The Wall Street Journal’s editorial page joined opponents of Ex-Im in an op-ed over the weekend. “The way to fight subsidies provided by other countries is through diplomacy and new trade deals, not by imitating their subsidies,” the Journal wrote on March 3.
Michael Berger of the Aerospace Industries Association said the impact of failing to reauthorize Ex-Im would be “astounding,” and businesses are mobilizing to make sure the bank doesn’t fall victim to an ideological clash in the GOP.
“This is a real key priority for the Chamber,” said Christopher Wenk of the U.S. Chamber of Commerce. “We have really been ramping up our outreach. There are a lot of misconceptions and misunderstandings about the bank.”
Ex-Im cannot say exactly when the $100 billion cap will be reached because it depends on projects in the pipeline, according to Cogan.
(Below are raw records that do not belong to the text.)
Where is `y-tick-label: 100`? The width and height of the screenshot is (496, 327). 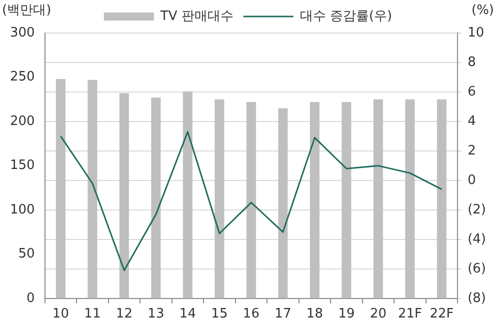 y-tick-label: 100 is located at coordinates (22, 210).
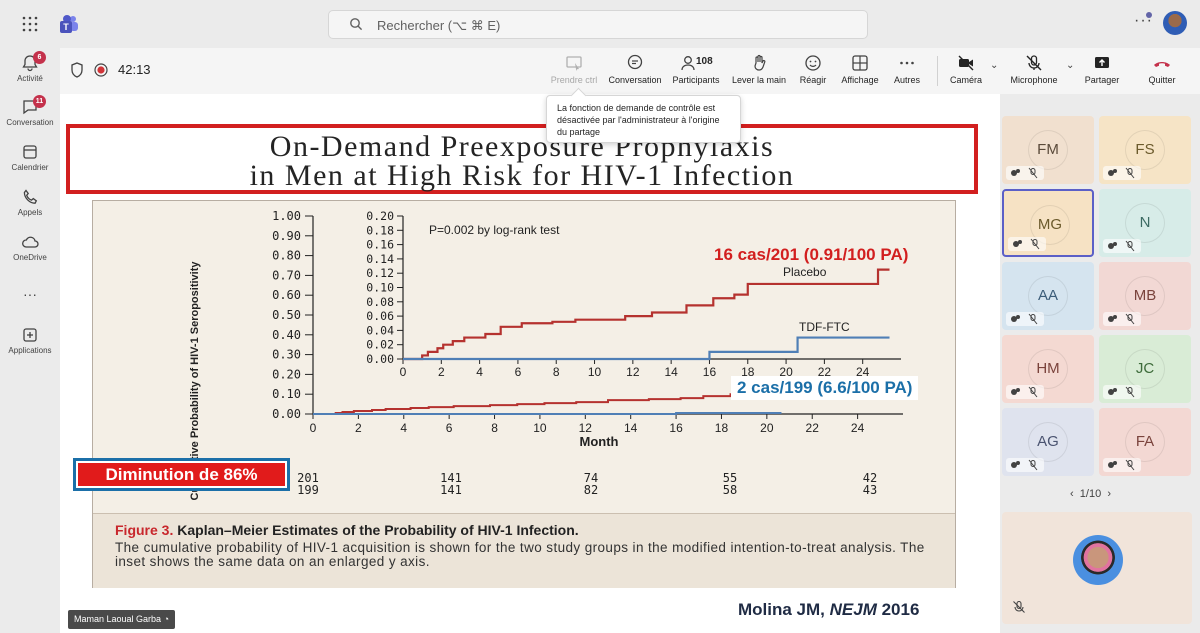  What do you see at coordinates (1149, 15) in the screenshot?
I see `status-dot` at bounding box center [1149, 15].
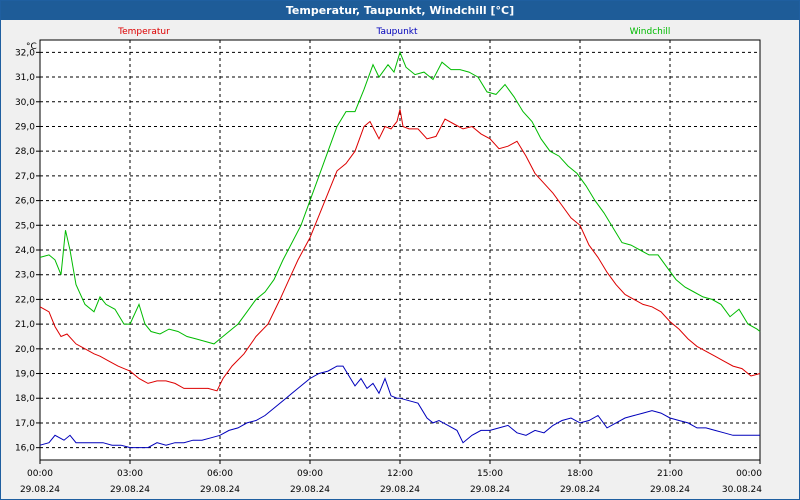 This screenshot has height=500, width=800. I want to click on window-title: Temperatur, Taupunkt, Windchill [°C], so click(400, 10).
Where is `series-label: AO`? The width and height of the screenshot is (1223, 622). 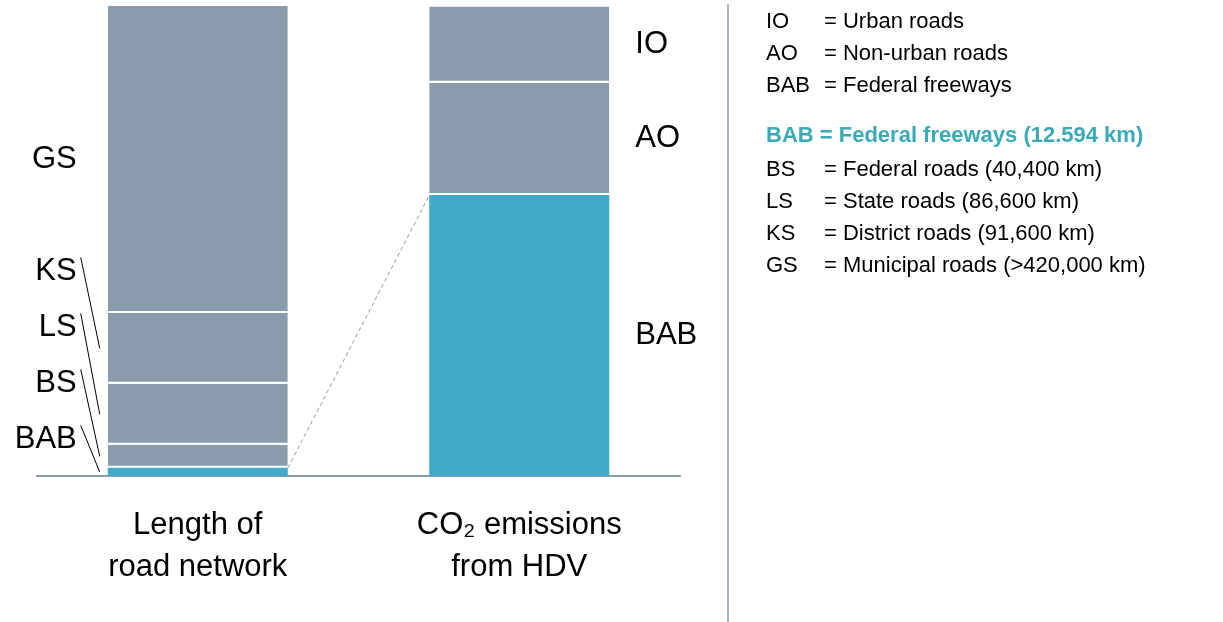
series-label: AO is located at coordinates (658, 137).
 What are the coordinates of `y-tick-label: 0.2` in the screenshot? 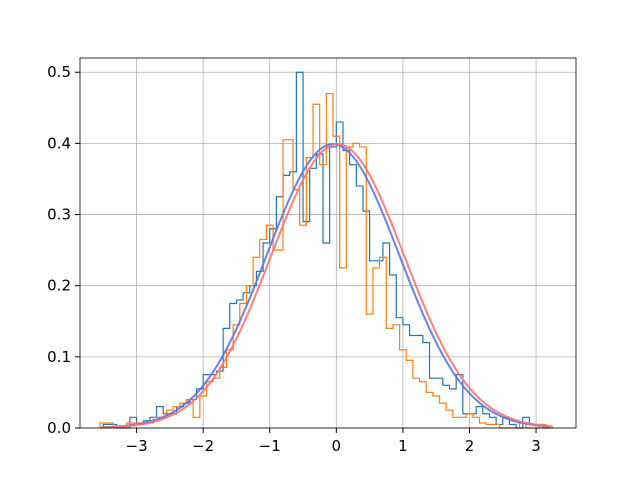 It's located at (59, 286).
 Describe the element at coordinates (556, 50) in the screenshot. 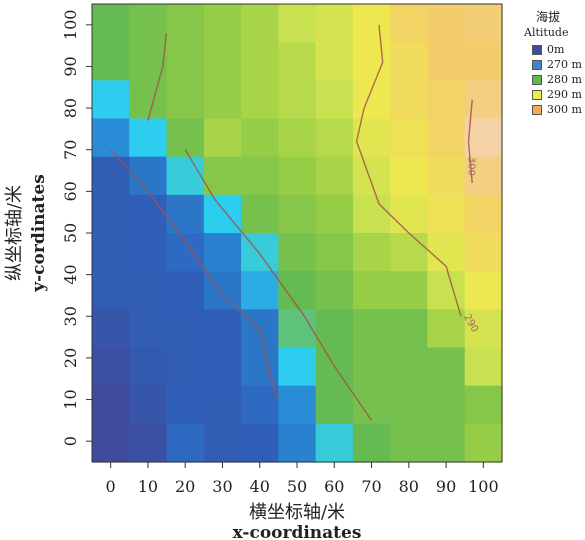

I see `legend-label-0m: 0m` at that location.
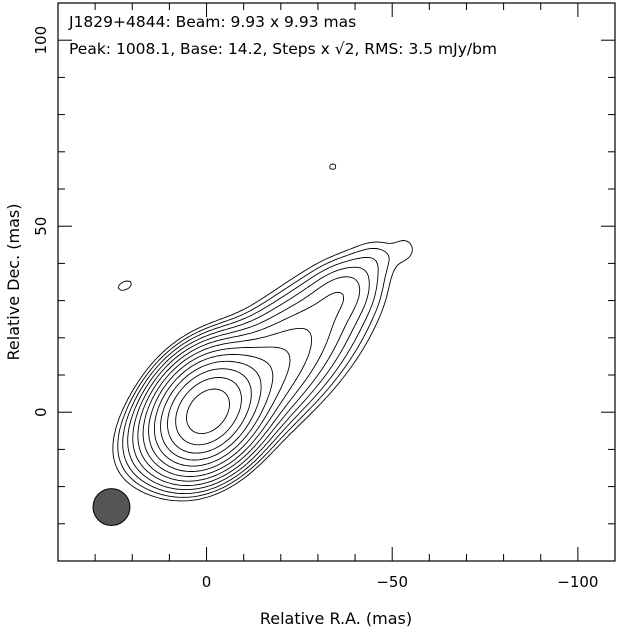 The width and height of the screenshot is (620, 630). I want to click on header-line-2-rest: 2, RMS: 3.5 mJy/bm, so click(421, 49).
But the bank says the limit will likely be hit before May 31, when the charter expires.
The biggest sticking point for the reauthorization bill is likely to be the language about ending subsidies. Business might accept non-binding language that describes Ex-Im’s guarantees as subsidies, according to one lobbyist, but provisions that would lower the bank’s loan cap would be a major problem.
Sources also said Senate Democrats would work to strip subsidy language from any bill that passes the House.
The Obama administration is seeking a four-year reauthorization of the bank and wants to increase the cap on outstanding loan guarantees from $100 billion to $140 billion.
Staffers from the House Financial Services and Senate Banking committees had a tentative handshake deal earlier this year to raise the Ex-Im’s loan cap to $135 billion, but House leaders tapped the brakes. They said the increased limit couldn’t be brought to the floor until lobbyists and Ex-Im brought the GOP’s rank and file onboard.
Cogan said it is important for lawmakers to understand that Ex-Im does not cost the government money. The bank generated more than $2 billion over its operating costs in the past five years, and the Congressional Budget Office scored a bill raising the loan cap to $140 billion as generating $900 billion for the government.
“Not only is it not costing us, we have earned far, far more than it has cost us,” Cogan said.